そもそも何のために食べ物を加熱するのでしょうか。その答えはご存知の通り「殺菌」と「加工」です。私たちは食べ物を熱することでそれがより食べやすく、美味しくなることを知っています。では実際にどんな効果があるのか、それぞれ見てみましょう。

殺菌される

私たち人間はもちろん、ライオンやオオカミ、その他多くの肉食動物を悩ませる大問題が「食中毒」です。壮絶な弱肉強食の様子ばかりが注目されがちですが、ライオンも食中毒に悩まされることがあります。サバンナで腹を壊すなんて考えただけでも恐ろしいですね。

一般に、胃液はpH1~2の強酸性であるとされます。食べ物に含まれる微生物のほとんどは胃液の酸で死滅するのですが、その種類や量によっては殺菌しきれず、結果「食中毒」になってしまうのです。

しかし、そんな食中毒問題を火が解決しました。屍肉には食中毒を引き起こす病原体がわんさといますが、「加熱」によってそれらのほぼ全て(残念ながら100%ではない)を死滅させ、安全な食事にありつけるようになったのです。

屍肉を好むコンドルは食中毒にならないの...?
子供たちの駄洒落によってどこかに食い込まされがちなコンドルですが、本来は恐ろしい大型の鳥です。彼らは消化器系が非常に発達している上、一部の致死性細菌への耐性も有しています。そのため、他の動物が近寄ることすらできないまで腐敗した屍肉を啄(ついば)むことができるのです。

食べやすくなる

私たちの歯と顎は生食に適していません。基本的に生の食材は加熱後のものと比べ硬いため、それらを噛み千切り咀嚼するにはもう少し大きい歯と強い顎がある方が良い、とされています。しかし、加熱した食べ物であれば私たちの歯と顎で十分に噛むことができるのです。

さらに、私たちの消化器系は貧弱ですあ、悪口じゃないですよ?生の食べ物を消化するのにはあまり適していないという意味です。私たちがゴリラと同じような食性の大型類人猿だったとすると、私たちの消化管は必要とされる量のおよそ60%の重さしかありません。消化管の必要量は脳の大きさと食べ物の消化率から割り出されています。

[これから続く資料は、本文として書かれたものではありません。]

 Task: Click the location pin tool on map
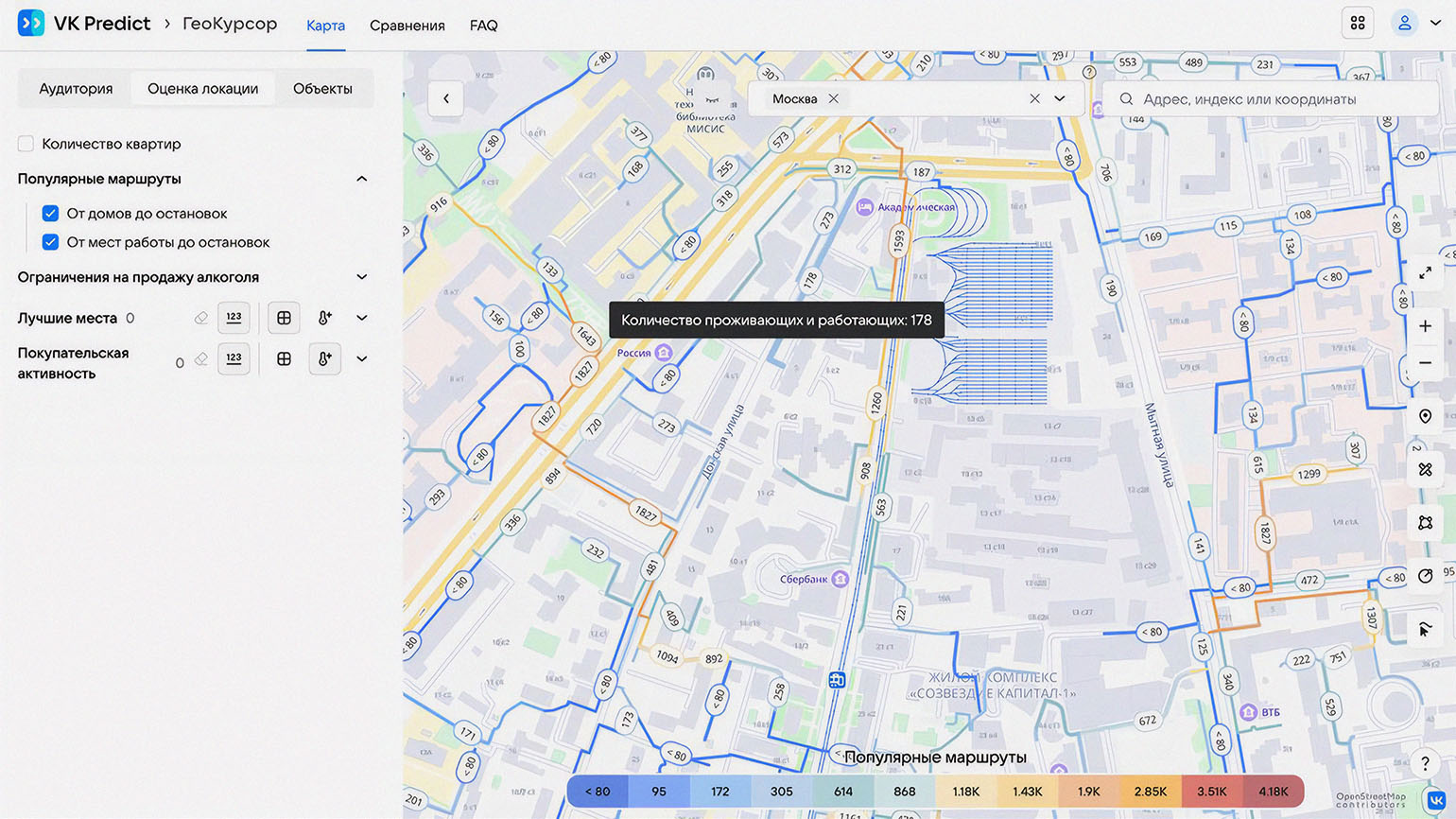(x=1425, y=416)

ですがご安心ください。加熱した食材は柔らかくなると同時に、消化が良くなってエネルギーを摂取しやすくなります。そのため、加熱されたものを食べる私たちの消化管は多少短くても問題ないのです。

ある研究によれば、加熱した餌を与えられたマウスは、同カロリーの生の餌を与えられた個体よりも大きく育つそうです。特にイモ類はその違いが顕著で(そもそも生のままでは食べられないものがほとんどですが)、ジャガイモで比較してみると、生の状態では30%ほどしか消化できないのに対し、加熱後ではなんと98%も消化できるのだとか。ポテト恐るべし。

美味しくなる

どうして食べ物を加熱するのか、その答えに一番相応しいのはやはり「美味しくなるから」でしょう。これは言ってみれば本能なのです。何故かはわかりませんが、私たち人間だけでなくサルや大型類人猿たちも、生の食べ物より加熱された食べ物を好むことが明らかにされています。不思議なことです。

メイラード反応
1912年、フランス人科学者のルイ・カミーユ・マヤールがある現象についての論文を書きました。糖類とアミノ酸が加熱によって反応し、茶褐色の化合物を生成する現象です。この反応は彼の名(マヤールの英語読み)から「メイラード反応」と名付けられました。ステーキ、トースト、コロッケ、ドーナツ。加熱した食べ物が美味しくなるのは、この反応のお陰と言っても過言ではありません。

人はいつから料理をしていたか

食べ物を加熱すると様々な効果がある、だから料理をする。それはいいでしょう。ではいつから人類はその恩恵に与っているのか。この問題には多くの仮説とその根拠が存在します。

料理の痕跡から考える

私たちと同じ種(ホモ・サピエンス・サピエンス)が料理をしていたという最古の痕跡は中国にあります。今から2万年ほど前、中国で初めて土器が作られたであろう時代。当時の土器の破片から、加熱調理の痕跡と見られる「焦げ」が発見されたのです。

ホモ・サピエンスラテン語で「賢い人間」の意。25万年前に誕生したとされる。ヒト属で現生する唯一の種、ホモ・サピエンス・サピエンスはその亜種に当たる。

25万年前、ネアンデルタール人は確かに料理をしていました。彼らの遺跡には多くの炉の跡があり、その中から焼けた骨が見つかっているのです。さらに、彼らの歯垢の分析によって、香草で味付けまでしていたことが分かっています。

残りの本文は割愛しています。